## [WORK INSTRUCTION 1]
From the forum thread below about the Moderation API, extract the passage between "I’ve separately tested" and "score over 50.00%.", inclusive.
## [WORK INSTRUCTION 2]
Answer these questions using the forum thread below about the Moderation API:
(a) Which model did the company choose to run its support ticket bot?
(b) What violence score did the Moderation API give the Portuguese message?
(c) Above what score does the poster now block inputs?

## [EXERCISE TEXT]

════════

I’m working on a support ticket bot for a company in Brazil, and we decided to use 4o-mini to power it.
All our our customers prompt’s are moderated through the Moderation API, and, previously, we blocked anything that came back as “flagged”. But a customer sent the following:
O ponto não registrou de alguns funcionários que bateram hoje na minha empresa
Which is translated to “The time clock didn’t register some employees who clocked in today at the company”. Moderation API flagged it with 35.60% violence, most likely because “clock in” and “beat” (as in beat up someone) are the same in Portuguese.
I’ve separately tested the same message over ChatGPT as well as the Responses API and neither were flagged.
All of this makes me believe just blocking inputs that were simply flagged by the Moderation API is not a good practice. Right now, I’ve set it to only block inputs that have any score over 50.00%.
What are the good practices on moderating user inputs?
I would not run an input that failed. The dumb moderations is also being run on sent inputs by OpenAI to classify API organizations as “bad”, scoring against you until resulting in a warning or ban.
I get this flag from omni but not text moderations model from your language.
An option would be to run against both moderations models in parallel, or have text as a fallback if receiving a flag on text-only on omni.
# The omni moderation endpoint expects a list of items, each with a "type".
# - For text: {"type": "text", "text": <string>}
# - For image: {"type": "image_url", "image_url": {"url": <string>}}
# The text-moderation-xxx endpoint expects a string or list of strings
model = "omni-moderation-latest"
moderation_inputs = []
text_model = "text-moderation-stable"

════════

## [DATA EXTRACTS]
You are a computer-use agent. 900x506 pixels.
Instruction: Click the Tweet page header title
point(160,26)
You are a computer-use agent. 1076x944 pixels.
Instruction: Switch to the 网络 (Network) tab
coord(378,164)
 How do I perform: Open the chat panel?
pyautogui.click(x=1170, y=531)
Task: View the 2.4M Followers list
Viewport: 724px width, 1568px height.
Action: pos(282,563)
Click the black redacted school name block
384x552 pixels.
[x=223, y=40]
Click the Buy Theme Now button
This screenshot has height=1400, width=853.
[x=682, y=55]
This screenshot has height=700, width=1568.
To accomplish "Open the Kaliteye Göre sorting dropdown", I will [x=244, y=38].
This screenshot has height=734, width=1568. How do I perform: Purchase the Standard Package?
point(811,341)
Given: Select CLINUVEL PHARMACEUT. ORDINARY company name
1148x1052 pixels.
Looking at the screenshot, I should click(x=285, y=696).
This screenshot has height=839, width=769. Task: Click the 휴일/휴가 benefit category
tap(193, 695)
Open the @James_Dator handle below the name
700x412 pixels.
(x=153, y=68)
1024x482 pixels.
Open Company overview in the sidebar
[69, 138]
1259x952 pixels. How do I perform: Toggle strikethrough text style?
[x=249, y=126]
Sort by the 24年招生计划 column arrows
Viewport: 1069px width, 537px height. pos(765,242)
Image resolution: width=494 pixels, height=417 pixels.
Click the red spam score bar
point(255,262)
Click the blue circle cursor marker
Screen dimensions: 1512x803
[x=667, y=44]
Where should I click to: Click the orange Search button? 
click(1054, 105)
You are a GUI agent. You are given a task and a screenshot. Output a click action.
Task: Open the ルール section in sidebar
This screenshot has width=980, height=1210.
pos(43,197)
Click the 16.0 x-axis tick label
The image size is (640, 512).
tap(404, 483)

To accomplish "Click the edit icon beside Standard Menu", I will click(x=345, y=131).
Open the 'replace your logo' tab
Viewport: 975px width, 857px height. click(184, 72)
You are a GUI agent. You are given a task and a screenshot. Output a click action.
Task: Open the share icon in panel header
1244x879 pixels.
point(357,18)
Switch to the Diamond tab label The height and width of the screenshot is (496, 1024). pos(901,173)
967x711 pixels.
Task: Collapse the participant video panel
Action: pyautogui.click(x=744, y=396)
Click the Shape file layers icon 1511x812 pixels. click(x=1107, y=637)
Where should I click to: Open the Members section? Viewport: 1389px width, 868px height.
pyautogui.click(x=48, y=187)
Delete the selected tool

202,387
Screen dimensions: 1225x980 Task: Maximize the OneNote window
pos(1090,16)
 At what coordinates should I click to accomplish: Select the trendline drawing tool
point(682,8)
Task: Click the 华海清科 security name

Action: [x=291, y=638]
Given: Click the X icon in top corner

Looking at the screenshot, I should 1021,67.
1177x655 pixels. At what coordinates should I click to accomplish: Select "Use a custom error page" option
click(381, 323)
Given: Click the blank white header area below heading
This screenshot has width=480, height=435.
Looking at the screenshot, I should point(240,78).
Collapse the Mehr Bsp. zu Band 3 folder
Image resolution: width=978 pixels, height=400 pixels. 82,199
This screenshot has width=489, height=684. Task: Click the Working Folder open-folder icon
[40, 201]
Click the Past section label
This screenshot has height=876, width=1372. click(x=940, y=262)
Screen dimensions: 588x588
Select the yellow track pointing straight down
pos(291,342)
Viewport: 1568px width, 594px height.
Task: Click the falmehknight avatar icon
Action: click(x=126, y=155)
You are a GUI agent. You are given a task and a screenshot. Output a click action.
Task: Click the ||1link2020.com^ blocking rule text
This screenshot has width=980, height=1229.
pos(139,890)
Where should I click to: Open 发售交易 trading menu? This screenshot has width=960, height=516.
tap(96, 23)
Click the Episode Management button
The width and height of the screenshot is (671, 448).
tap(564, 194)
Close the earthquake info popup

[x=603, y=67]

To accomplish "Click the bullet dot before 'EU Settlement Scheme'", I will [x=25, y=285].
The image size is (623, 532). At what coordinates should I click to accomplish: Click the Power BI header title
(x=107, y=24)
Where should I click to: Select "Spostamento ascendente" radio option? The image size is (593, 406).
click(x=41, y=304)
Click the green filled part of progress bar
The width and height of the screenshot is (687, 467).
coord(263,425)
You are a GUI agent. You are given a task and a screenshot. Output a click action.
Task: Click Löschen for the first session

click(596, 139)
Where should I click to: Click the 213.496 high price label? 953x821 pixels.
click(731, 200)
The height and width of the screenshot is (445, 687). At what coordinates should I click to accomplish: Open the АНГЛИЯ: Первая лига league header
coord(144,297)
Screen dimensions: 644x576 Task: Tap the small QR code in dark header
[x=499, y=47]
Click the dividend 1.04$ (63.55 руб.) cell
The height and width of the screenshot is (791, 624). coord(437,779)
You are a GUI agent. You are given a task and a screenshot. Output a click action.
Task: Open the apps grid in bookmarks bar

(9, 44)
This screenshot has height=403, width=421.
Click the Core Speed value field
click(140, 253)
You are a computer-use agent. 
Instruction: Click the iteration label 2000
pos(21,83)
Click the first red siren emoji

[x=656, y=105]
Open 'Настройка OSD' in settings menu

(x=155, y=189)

════════

## [WRITTEN REPLY 1]
I’ve separately tested the same message over ChatGPT as well as the Responses API and neither were flagged.
All of this makes me believe just blocking inputs that were simply flagged by the Moderation API is not a good practice. Right now, I’ve set it to only block inputs that have any score over 50.00%.

## [WRITTEN REPLY 2]
(a) 4o-mini
(b) 35.60%
(c) 50.00%